*Task brief:* Only the lines from the start of the entries up to and including the line with "Китай отказал РФ" should be written out, exactly as they stand.

*Given records:*
= = = =
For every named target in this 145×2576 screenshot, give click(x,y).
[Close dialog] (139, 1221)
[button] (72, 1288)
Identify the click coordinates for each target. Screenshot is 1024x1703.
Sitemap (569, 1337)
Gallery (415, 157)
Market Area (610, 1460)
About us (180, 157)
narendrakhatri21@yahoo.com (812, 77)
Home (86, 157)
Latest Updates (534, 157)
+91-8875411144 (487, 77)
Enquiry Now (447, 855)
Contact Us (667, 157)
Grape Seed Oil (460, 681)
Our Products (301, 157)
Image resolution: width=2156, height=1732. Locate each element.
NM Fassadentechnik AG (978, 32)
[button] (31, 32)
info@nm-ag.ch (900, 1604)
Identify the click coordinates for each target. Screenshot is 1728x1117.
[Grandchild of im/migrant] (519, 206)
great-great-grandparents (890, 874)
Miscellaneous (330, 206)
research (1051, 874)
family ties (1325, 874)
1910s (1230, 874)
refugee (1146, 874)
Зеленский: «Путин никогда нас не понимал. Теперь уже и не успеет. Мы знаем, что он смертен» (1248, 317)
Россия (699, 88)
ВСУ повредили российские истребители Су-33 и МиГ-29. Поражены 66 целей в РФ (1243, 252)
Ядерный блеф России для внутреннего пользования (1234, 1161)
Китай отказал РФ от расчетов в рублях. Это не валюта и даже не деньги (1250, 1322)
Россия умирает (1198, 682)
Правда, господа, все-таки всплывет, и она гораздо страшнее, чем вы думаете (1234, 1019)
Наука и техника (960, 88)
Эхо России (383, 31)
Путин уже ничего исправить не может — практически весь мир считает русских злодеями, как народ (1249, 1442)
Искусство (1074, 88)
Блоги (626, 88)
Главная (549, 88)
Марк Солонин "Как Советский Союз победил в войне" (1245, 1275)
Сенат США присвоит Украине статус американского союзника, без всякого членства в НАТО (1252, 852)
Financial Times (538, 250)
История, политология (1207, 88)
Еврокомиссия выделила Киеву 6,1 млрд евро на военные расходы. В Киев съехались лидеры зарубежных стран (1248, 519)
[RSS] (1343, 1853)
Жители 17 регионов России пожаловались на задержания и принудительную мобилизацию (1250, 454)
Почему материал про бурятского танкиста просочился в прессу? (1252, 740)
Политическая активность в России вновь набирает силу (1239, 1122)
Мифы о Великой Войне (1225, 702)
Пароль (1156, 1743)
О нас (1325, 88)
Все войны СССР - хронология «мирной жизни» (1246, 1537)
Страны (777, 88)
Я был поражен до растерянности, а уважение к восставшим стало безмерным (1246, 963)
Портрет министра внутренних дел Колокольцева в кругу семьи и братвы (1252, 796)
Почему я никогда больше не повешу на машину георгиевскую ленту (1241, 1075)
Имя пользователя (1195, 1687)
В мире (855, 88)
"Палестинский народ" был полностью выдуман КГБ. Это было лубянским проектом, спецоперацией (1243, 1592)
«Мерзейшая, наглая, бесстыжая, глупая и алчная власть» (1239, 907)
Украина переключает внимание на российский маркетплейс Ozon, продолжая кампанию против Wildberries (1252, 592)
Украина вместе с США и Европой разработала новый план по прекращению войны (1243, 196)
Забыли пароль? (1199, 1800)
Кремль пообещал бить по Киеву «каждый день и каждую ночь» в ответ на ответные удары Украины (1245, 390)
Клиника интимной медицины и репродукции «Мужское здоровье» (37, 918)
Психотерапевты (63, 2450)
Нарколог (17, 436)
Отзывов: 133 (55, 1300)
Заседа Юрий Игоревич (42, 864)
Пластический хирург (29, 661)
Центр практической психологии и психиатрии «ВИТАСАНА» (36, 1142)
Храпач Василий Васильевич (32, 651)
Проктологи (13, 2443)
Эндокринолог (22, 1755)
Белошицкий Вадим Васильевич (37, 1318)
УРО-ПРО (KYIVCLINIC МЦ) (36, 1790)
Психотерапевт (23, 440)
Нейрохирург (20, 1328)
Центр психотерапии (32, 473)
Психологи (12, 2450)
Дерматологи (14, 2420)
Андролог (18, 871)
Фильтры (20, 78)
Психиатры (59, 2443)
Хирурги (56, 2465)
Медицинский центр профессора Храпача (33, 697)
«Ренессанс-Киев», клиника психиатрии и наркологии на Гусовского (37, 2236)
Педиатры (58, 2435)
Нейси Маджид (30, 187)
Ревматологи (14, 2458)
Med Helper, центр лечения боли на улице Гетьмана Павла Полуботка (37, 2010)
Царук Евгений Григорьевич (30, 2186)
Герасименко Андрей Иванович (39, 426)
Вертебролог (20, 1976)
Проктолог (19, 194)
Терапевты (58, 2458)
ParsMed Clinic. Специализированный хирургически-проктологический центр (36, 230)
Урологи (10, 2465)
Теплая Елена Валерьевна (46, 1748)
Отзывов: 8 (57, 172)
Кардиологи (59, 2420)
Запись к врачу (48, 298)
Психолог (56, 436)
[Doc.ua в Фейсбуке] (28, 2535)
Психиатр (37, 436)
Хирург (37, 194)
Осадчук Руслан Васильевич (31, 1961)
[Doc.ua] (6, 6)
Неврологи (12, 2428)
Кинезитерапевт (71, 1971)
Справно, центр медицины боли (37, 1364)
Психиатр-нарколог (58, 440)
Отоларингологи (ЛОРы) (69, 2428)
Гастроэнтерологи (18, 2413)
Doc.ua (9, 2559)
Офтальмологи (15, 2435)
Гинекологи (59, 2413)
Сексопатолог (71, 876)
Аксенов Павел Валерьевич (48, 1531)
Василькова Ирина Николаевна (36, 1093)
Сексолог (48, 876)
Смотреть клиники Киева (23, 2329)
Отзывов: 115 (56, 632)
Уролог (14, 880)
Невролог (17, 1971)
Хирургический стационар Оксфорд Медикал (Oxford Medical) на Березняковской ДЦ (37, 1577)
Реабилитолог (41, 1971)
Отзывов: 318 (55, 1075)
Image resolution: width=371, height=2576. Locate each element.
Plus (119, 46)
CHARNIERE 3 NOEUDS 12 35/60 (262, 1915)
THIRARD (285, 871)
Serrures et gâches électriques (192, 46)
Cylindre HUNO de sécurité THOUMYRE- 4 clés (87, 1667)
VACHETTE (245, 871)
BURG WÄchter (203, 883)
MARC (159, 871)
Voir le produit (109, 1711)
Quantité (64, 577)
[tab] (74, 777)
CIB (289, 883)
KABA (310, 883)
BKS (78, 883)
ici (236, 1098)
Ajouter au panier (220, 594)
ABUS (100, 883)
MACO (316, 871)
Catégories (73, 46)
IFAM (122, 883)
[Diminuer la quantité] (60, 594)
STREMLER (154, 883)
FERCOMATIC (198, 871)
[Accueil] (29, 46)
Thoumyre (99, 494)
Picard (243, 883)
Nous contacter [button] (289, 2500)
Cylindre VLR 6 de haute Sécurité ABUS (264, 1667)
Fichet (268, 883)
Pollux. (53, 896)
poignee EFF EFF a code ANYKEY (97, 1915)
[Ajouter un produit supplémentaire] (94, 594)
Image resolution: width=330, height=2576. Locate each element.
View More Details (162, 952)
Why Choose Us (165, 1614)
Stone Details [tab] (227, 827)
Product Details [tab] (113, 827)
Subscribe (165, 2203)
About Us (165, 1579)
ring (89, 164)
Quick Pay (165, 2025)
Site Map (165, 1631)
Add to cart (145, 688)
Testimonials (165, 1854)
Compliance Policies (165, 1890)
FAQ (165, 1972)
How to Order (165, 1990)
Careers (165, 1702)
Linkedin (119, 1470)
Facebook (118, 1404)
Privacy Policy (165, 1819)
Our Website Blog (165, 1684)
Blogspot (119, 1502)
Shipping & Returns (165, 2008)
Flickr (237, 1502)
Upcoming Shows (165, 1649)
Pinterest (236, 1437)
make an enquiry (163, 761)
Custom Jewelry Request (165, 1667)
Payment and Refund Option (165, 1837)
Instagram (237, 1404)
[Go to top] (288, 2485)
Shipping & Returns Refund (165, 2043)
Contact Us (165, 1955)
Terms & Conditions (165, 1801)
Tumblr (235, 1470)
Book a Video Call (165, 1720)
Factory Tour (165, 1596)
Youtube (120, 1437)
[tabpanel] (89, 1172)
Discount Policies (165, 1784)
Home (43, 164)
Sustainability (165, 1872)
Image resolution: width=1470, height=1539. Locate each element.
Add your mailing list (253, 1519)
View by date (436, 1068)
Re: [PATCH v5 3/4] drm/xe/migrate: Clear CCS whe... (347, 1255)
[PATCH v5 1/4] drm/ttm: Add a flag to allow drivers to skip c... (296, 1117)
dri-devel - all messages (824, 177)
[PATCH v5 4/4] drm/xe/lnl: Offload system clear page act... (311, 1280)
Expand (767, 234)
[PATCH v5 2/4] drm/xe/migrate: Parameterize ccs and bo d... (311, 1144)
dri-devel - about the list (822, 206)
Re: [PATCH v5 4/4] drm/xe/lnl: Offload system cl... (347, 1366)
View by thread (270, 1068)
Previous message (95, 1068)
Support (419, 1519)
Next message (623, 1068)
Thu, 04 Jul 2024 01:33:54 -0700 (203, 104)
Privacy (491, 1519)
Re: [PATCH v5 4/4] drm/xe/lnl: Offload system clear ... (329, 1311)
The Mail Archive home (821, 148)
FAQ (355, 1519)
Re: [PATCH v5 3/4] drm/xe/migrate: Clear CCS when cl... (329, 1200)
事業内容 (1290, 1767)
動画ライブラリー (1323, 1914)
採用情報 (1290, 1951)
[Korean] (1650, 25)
= = = =
*Output for this task:*
For every named target in this 145×2576 screenshot, give click(x,y).
[Close dialog] (139, 1221)
[button] (72, 1288)
Identify the click coordinates for each target. Screenshot is 1024x1703.
Sitemap (569, 1337)
Gallery (415, 157)
Market Area (610, 1460)
About us (180, 157)
narendrakhatri21@yahoo.com (812, 77)
Home (86, 157)
Latest Updates (534, 157)
+91-8875411144 (487, 77)
Enquiry Now (447, 855)
Contact Us (667, 157)
Grape Seed Oil (460, 681)
Our Products (301, 157)
Image resolution: width=2156, height=1732. Locate each element.
NM Fassadentechnik AG (978, 32)
[button] (31, 32)
info@nm-ag.ch (900, 1604)
Identify the click coordinates for each target. Screenshot is 1728x1117.
[Grandchild of im/migrant] (519, 206)
great-great-grandparents (890, 874)
Miscellaneous (330, 206)
research (1051, 874)
family ties (1325, 874)
1910s (1230, 874)
refugee (1146, 874)
Зеленский: «Путин никогда нас не понимал. Теперь уже и не успеет. Мы знаем, что он смертен» (1248, 317)
Россия (699, 88)
ВСУ повредили российские истребители Су-33 и МиГ-29. Поражены 66 целей в РФ (1243, 252)
Ядерный блеф России для внутреннего пользования (1234, 1161)
Китай отказал РФ от расчетов в рублях. Это не валюта и даже не деньги (1250, 1322)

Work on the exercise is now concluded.